Achieving Fair AI Without Sacrificing Accuracy | HackerNoon
Briefly

The article discusses the application of the Sensitive Attribute-based Distributional Robust Optimization (SA-DRO) within DP-based fair learning algorithms. Experiments highlight SA-DRO's effectiveness in reducing bias toward majority sensitive attributes, leading to improved prediction accuracy without significant loss of performance. Maintaining the fairness regularization penalty coefficient at λ = 0.9 proved critical in achieving a balance between fair outcomes and predictor reliability. Overall, SA-DRO advances the field of fair supervised learning, particularly in heterogeneous federated contexts where sensitive attributes influence model predictions.
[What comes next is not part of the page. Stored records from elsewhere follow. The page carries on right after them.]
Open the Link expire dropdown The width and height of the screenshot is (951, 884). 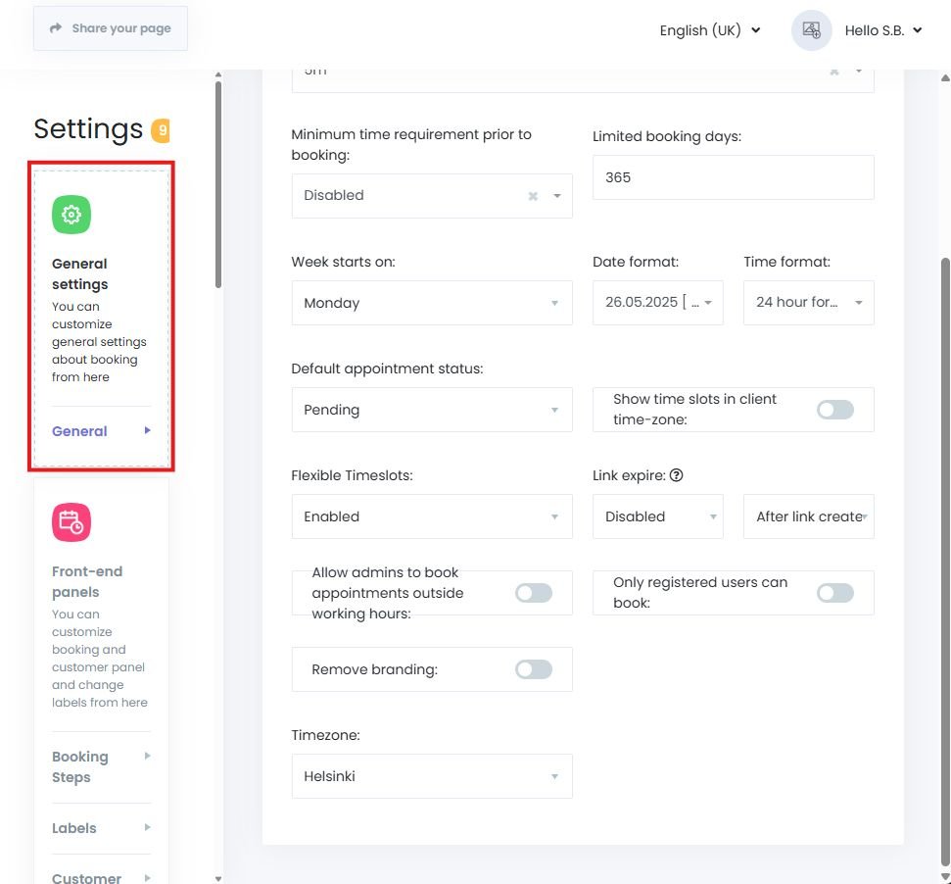(x=657, y=516)
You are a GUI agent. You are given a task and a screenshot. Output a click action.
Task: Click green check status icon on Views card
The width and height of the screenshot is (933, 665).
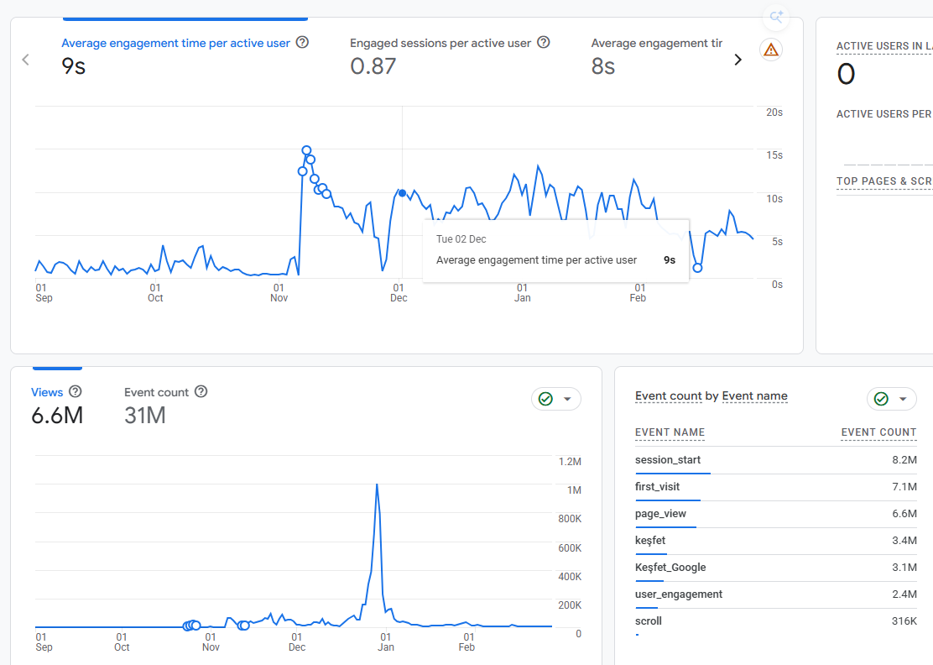[545, 399]
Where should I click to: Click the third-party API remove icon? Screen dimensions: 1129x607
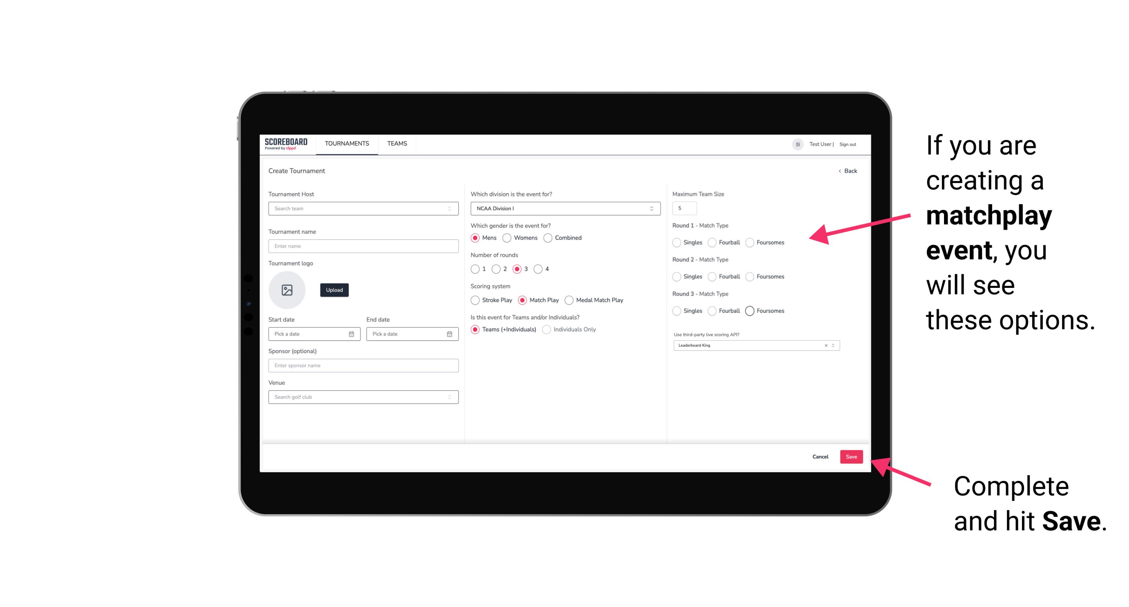click(826, 345)
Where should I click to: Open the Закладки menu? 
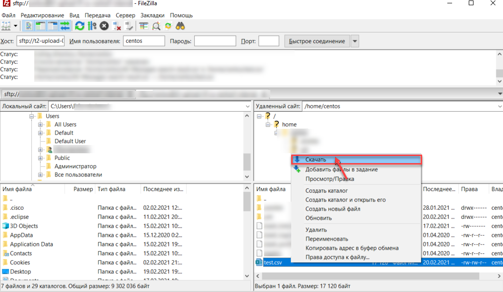pyautogui.click(x=152, y=15)
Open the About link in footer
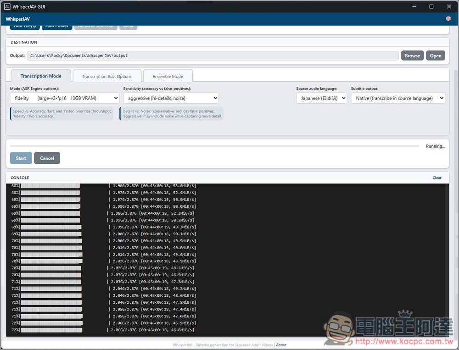The width and height of the screenshot is (459, 350). [x=281, y=345]
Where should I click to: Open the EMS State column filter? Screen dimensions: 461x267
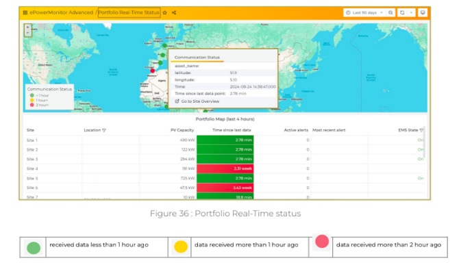(421, 130)
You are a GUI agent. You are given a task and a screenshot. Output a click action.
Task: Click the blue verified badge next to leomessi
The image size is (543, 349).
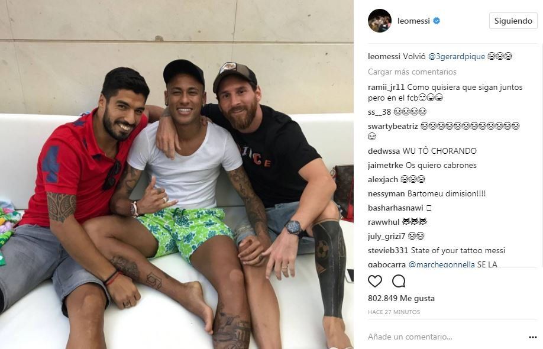point(437,21)
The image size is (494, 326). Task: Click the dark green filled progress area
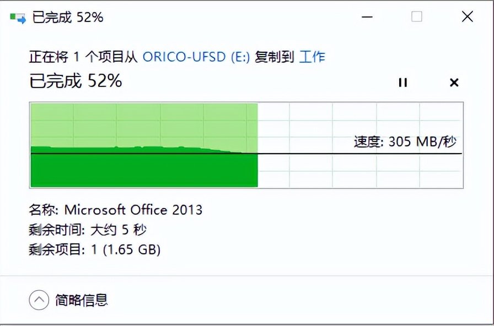pyautogui.click(x=143, y=171)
In our experiments, we applied the SA-DRO algorithm to the DDP-based KDE fair learning algorithm proposed by [11], and RFI proposed by [13]. We kept the fairness regularization penalty coefficient to be λ = 0.9. The DRO regularization coefficient can take over the range [0, 1], in this table, we set ϵ = 0.9 for SA-DRO case.
We observed that the proposed SA-DRO reduces the tendency of the fair learning algorithm toward the majority sensitive attribute, and the resulting negative prediction rates conditioned to sensitive attribute outcomes became closer to the midpoint between the majority and minority conditional accuracies.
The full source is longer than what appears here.